### THE TASK:
From the line with "Find a Dealer [link] (37, 2254)" through the line with "[link] (20, 12)", repeat the entries verbatim, both end lines included, and add nothing.

*** Opening SOURCE DATA ***

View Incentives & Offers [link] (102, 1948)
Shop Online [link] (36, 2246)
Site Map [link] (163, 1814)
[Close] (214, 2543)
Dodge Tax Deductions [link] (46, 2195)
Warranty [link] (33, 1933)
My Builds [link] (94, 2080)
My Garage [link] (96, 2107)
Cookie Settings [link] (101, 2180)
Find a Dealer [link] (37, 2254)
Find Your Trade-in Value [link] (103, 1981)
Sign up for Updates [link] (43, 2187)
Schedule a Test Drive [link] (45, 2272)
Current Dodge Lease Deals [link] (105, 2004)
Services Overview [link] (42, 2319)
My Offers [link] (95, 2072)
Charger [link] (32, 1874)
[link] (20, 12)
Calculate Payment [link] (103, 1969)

*** Closing SOURCE DATA ***

### TASK RESULT:
Find a Dealer [link] (37, 2254)
Find Your Trade-in Value [link] (103, 1981)
Sign up for Updates [link] (43, 2187)
Schedule a Test Drive [link] (45, 2272)
Current Dodge Lease Deals [link] (105, 2004)
Services Overview [link] (42, 2319)
My Offers [link] (95, 2072)
Charger [link] (32, 1874)
[link] (20, 12)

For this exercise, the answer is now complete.